Wednesday, July 11, 2007

Norwegian Investors Rally to Revived Think Electric Car

The Aftenposten reports (in English) on the success Jan Olaf Willums is having at the helm of the revived Think Global. Many of Norway's tycoons and heirs are making significant investments in the company which is planning production of as many as 10,000 cars by 2009.

My first electric car was a Think City, produced when the company was owned by Ford. This "smarter than Smart" city car was a revelation to me when I leased it in 2001. By then, every other maker of a ZEV Mandated electric car had leased all their cars and were plotting their destruction rather than making any more to meet the demand. Toyota, Honda and GM were dismantling their electric efforts, but Ford seemed to be making a last stab at a viable electric program called Think Mobility. The little car demonstrated to me that electric vehicles were ready for prime time.

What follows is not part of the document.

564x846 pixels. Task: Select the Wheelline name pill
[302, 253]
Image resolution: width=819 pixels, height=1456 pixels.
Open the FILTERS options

Ford ultimately followed the lead of the other automakers, and began to destroy the cars in 2004. Ford had promised the cars would be returned to Norway at leases' end to be sold. Waiting lists were forming there. When California Th!nk drivers found out the cars now would be crushed, their protests revived the movement for electric cars. One such protest is documented in the film Who Killed the Electric Car? and the story is told as well in Sherry Boschert's book Plug-in Hybrids.

Nothing would please me more than seeing the Think City again on San Francisco streets.